Los discípulos fueron doce hombres amados por Dios -preciados ante Sus ojos, llenos de amor por Su hijo, puros de corazón, en completa comunión con Jesús. Y aún así, ¡ellos tenían pies sucios!

En esencia, Jesús, les estaba diciendo a estos hombres, “Sus corazones y manos están limpias pero sus pies no. Estos se han ensuciado durante su camino diario conmigo. Ustedes no necesitan lavar todo su cuerpo, solamente sus pies.” La suciedad que Jesús menciona nada tiene que ver con la suciedad natural. Se trata del pecado- de nuestras faltas, fallas, de nuestra caída en tentaciones.

No importa cuán sucias y empolvadas hayan estado las veredas de Jerusalén, ninguna época ha estado tan sucia como la nuestra. Me pregunto, cuántos de ustedes que se encuentran leyendo ahora mismo este mensaje tienen alguna suciedad colgando. Tal vez esta semana pasada usted cayó en tentación o le falló a Dios de cierta forma. No se trata de que usted le haya dado la espalda a Dios. Por el contrario, usted ama al Salvador más apasionadamente que nunca, pero usted falló y ahora está lamentándose porque sus pies están sucios.

Las Escrituras nos dicen: “Hermanos, si alguno es sorprendido en alguna falta, vosotros que sois espirituales, restauradlo con espíritu de mansedumbre, considerándote a ti mismo, no sea que tú también seas tentado.” (Gálatas 6:1). Aquí la palabra griega para falta significa “una caída, un pecado.” Nosotros debemos restaurar a todo cristiano que cae en pecado si éste cuenta con un corazón arrepentido.
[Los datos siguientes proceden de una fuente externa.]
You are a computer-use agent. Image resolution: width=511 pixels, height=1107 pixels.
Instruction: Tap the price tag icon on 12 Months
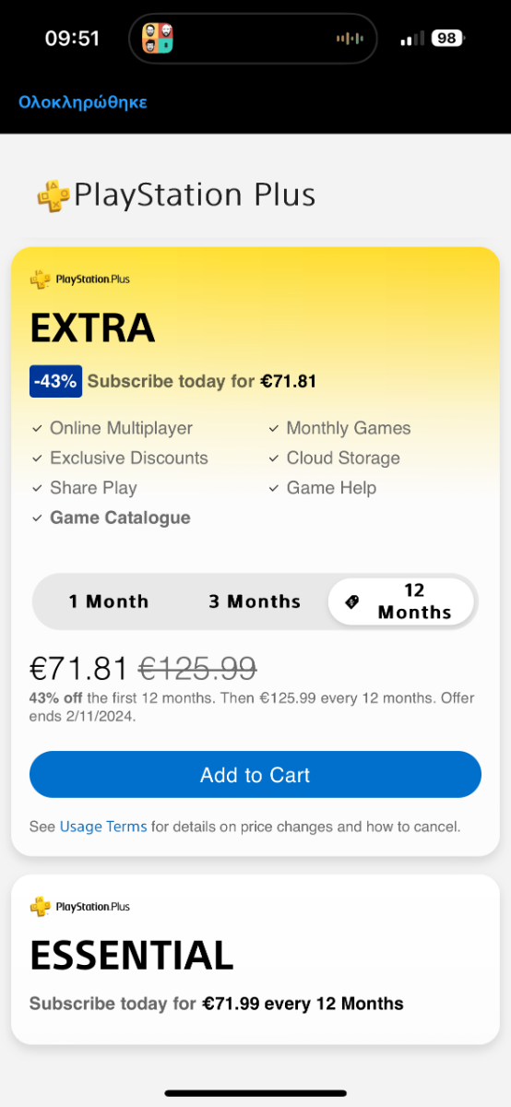click(351, 601)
El lavar los pies, en su significado más profundo, tiene que ver con nuestra actitud ante la suciedad que vemos en nuestro hermano o hermana. Entonces le pregunto: ¿qué hace usted cuando se encuentra cara a cara con alguien que ha caído en pecado o transgresión?

Debemos tomar el manto de la misericordia de Dios y dirigirnos hacia la persona herida. En el amor especial de Jesús no debemos juzgarle, ni exponerle, ni darle un sermón o tratar de encontrar su falta. En su lugar, nosotros debemos de comprometernos a ser su amigo. Nosotros debemos conducirle a la salvación al compartirle sobre la guianza, la sanidad, la limpieza y el consuelo que nos ofrece la Palabra de Dios.